正陽門門洞下有一支三人的戒嚴部隊巡邏隊,三人分別面向東、南、西三個方向,挪步向東。這三個大兵的鋼盔在陽光下閃得耀眼;三人個個臉色黝黑,臉上的大壯疙瘩依稀可見,手持半自動步槍槍口微微上傾,緊扣板機,隨時準備突然射擊。他們不時對過往行人大聲呵斥,由於口音重,誰也聽不清這些傢伙嚎叫的是甚麼。這三個大兵的著裝、形象與電影記錄片裡開進北京城的日本鬼子別無二致,只不過沒有了日本鬼子的泰然傲慢,而是一副驚恐萬狀。
突然,我看到從前門西後河沿的胡同裡衝出一群孩子,都是約摸小學四、五年級的半大小子,穿的褲頭背心還有光膀子的,他們一忽拉跑到馬路邊,隔著馬路衝著正陽門下巡邏的戒嚴大兵高聲喊:"大兵,操你媽"!罵完後一哄轉身鑽進了胡同,逃得無影無蹤。這突如其來的童音稚嫩、響亮,卻似晴天裡的一聲滾雷,把巡邏的大兵嚇得一激靈,那仨大兵不約而同地把槍轉向傳來聲音的方向,向著半空就是一串點射。當時有許多過往行人,大家都被亮相街頭的"兒童團"唬得眼前一亮,又被隨後響起的槍聲嚇得四散奔逃。一位大媽腿一軟撲通跪在了地上,大聲罵:"小兔崽子,你們罵完跑了,子彈不長眼睛,我可怎麼辦"?

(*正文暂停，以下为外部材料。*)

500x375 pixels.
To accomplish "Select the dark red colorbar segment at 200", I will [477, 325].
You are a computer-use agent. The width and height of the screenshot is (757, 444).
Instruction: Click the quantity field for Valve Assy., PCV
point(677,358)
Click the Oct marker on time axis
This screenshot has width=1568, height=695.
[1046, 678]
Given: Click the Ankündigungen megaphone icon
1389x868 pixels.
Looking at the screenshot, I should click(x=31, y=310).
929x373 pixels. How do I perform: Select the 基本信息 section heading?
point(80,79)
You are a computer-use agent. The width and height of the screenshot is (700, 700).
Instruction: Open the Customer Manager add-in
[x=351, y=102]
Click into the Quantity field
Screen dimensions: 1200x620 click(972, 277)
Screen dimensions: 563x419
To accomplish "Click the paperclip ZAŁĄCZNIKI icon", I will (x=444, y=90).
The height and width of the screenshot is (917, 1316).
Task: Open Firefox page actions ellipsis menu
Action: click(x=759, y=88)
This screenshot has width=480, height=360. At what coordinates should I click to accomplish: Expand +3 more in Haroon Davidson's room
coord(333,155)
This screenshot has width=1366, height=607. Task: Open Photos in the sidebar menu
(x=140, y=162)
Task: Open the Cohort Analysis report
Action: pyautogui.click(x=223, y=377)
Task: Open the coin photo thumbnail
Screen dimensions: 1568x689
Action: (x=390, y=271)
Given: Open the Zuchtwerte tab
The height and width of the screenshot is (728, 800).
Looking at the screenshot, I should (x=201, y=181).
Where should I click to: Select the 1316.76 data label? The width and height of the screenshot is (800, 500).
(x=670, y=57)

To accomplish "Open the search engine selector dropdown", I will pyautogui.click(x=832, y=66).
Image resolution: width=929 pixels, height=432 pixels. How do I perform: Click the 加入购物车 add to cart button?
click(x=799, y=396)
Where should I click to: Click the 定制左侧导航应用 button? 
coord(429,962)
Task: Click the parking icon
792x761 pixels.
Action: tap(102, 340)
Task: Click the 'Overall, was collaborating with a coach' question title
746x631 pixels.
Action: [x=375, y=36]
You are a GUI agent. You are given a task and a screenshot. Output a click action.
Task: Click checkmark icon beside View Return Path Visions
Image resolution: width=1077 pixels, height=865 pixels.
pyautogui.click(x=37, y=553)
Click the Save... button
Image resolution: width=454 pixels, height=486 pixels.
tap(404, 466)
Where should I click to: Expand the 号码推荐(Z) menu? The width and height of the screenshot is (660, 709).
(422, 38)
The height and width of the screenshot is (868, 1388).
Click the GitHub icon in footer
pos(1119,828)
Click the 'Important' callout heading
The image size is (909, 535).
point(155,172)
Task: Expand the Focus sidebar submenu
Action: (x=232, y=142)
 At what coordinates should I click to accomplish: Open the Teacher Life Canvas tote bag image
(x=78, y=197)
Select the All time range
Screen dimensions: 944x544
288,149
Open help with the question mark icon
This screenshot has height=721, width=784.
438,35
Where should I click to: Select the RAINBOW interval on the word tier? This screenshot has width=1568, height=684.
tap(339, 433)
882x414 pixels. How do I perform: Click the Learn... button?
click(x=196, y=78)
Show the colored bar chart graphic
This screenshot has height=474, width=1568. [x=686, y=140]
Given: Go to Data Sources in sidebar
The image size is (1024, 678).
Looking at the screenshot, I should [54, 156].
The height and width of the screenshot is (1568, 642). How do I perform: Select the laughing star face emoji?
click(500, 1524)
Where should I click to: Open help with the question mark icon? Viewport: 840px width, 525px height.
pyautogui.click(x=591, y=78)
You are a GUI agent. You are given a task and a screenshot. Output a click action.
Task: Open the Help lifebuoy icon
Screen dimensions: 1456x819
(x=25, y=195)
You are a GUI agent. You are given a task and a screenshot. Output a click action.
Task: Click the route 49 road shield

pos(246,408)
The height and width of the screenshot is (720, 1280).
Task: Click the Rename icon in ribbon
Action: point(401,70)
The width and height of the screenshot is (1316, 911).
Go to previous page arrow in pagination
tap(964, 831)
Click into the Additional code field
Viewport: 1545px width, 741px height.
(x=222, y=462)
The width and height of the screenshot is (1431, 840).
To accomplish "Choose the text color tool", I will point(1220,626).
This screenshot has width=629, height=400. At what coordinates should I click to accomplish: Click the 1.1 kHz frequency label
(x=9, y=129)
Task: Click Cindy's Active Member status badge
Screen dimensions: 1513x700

這時從正陽門內側紀念堂方向傳來戒嚴部隊粗獷的歌聲,一水兒的公鴨嗓,大有黑雲壓城城欲摧之勢,那是席地而坐正在休整的部隊唱的。聽口音都是一個地方的兵,把"魚""愛"和"擁"都唱成"壓":
軍隊和人民,魚(壓)水不能分;
發揚好傳統,團結一家親。
共同建設錦繡河山呀同志們,
一起築起鋼鐵長城,
軍愛(壓)民來,民擁(壓)軍來,
軍民團結向前進向前進。
打這以後,模仿戒嚴部隊《軍民魚水情》的歌就成了我在單位的保留節目。一邊是射向人民的槍聲,一邊是《軍民魚水情》的歌聲;謊話說盡,壞事做絕,世界上還有比這更無恥的事情嗎?鮮明的對比,莫大的諷刺,世界上還有比"人民解放軍"更無恥的軍隊嗎?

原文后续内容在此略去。